Si quelqu'un - prenons au hasard un membre de La Meute - a la « conviction intime », peu importe les enquêtes menées, les nouveaux faits rapportés et les excuses prononcées, que les dirigeants d'une mosquée sont coupables d'avoir voulu exclure les femmes d'un chantier avoisinant, il sera bien difficile de lui faire entendre raison. Même en lui répétant que la nouvelle qu'il a d'abord lue ou entendue était inexacte. D'où l'importance pour les journalistes et les médias de bien vérifier leurs sources...

Malheureusement, les politiciens ont compris qu'une fausseté peut facilement être assimilée à une vérité par une importante proportion de la population. Il suffit qu'elle soit diffusée largement, avec un minimum de persuasion, sans même que ce soit sur une plateforme médiatique reconnue - prenons, toujours au hasard, Fox News -, pour que le « mal » soit fait.

Une étude de l'Université Oxford, publiée en juin dernier et menée pendant deux ans dans neuf pays - notamment au Canada par des chercheurs de l'Université Concordia -, a démontré l'efficacité des médias sociaux à relayer de fausses nouvelles et manipuler l'opinion publique. La propagande des « robots » russes n'est pas une lubie de scénario de science-fiction. (Le confrère de Radio-Canada Jeff Yates a révélé cette semaine l'existence de sites de faux médias québécois, hébergés en Russie et Ukraine, dont certaines « nouvelles » ont été relayées par des militants islamophobes.)

Le New York Times a relevé plus d'une centaine de mensonges éhontés de Donald Trump depuis le début de sa présidence. « Il semble pratiquement indifférent à la réalité », a conclu jeudi le quotidien de référence américain. En y ajoutant les exagérations et demi-vérités, le Washington Post a dénombré quelque 1600 plus ou moins fausses déclarations du président américain depuis 11 mois.

II s'en trouvera, en cette ère de scepticisme, de prolifération des théories du complot et de fake news, pour dire que les médias mentent aussi. Des médias, malheureusement, leur donnent parfois raison. Alors que les médias traditionnels sont plus que jamais fragilisés, contestés et discrédités - et pas seulement par le président des États-Unis -, la vigilance est de mise. Autant pour les journalistes que pour le public.
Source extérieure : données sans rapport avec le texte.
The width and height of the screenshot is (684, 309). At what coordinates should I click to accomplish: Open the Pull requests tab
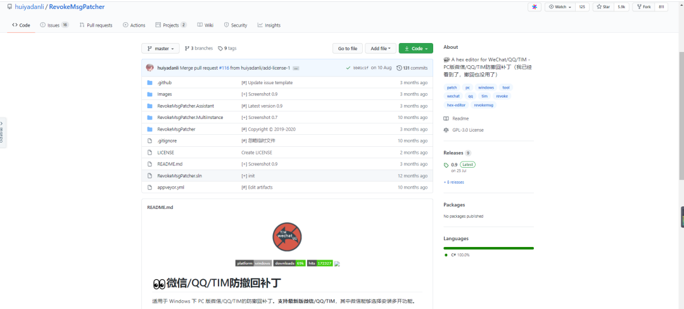tap(96, 25)
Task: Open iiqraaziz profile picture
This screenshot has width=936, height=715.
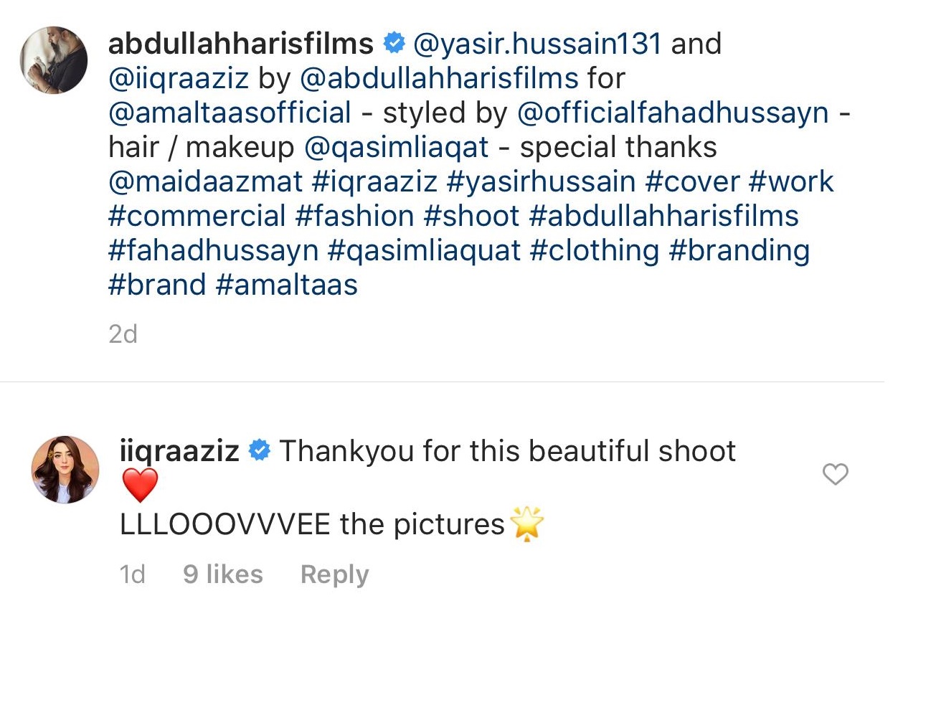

Comment distinguer le vrai du faux, alors que des photos d'ours polaire rachitique circulent sur les réseaux sociaux et que des quidams bernent volontairement des journalistes ? En exerçant son libre arbitre et son esprit critique, bien sûr. Et en faisant confiance aux médias dignes de ce nom. Même, et surtout, lorsque ceux-ci reconnaissent leurs erreurs.